[Task instructions]
Each line from the one containing "You are a computer-use agent. The" through the last line of the entries below is to be transcribed exactly. Nothing else belongs in the reply.

[Data supplied]
---

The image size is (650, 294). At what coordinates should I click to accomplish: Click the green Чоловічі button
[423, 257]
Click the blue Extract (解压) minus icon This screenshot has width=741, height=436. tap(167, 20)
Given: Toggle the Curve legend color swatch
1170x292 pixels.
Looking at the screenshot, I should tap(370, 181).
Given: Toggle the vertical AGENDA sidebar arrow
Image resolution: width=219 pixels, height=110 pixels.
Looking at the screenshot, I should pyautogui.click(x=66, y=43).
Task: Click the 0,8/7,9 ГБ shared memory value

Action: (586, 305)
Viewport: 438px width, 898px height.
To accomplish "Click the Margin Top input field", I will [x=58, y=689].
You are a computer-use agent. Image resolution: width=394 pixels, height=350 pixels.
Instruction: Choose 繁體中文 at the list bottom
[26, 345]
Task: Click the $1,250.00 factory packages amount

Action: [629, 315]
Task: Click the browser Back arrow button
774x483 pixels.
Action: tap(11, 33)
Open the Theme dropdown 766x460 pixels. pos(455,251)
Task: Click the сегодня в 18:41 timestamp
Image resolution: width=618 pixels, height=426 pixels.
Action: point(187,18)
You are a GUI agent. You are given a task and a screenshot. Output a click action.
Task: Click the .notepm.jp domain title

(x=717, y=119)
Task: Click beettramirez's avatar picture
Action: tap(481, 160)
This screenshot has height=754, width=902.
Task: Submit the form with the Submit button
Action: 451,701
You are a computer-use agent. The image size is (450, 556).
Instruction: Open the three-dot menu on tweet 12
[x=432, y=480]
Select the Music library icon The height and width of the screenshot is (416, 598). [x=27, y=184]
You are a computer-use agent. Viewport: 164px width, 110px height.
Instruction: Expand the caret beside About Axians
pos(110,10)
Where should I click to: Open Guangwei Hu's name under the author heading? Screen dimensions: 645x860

---

[Exercise answer]
You are a computer-use agent. The image size is (450, 556).
Instruction: Open the three-dot menu on tweet 12
[x=432, y=480]
Select the Music library icon The height and width of the screenshot is (416, 598). [x=27, y=184]
You are a computer-use agent. Viewport: 164px width, 110px height.
Instruction: Expand the caret beside About Axians
pos(110,10)
Where should I click to: Open Guangwei Hu's name under the author heading? Screen dimensions: 645x860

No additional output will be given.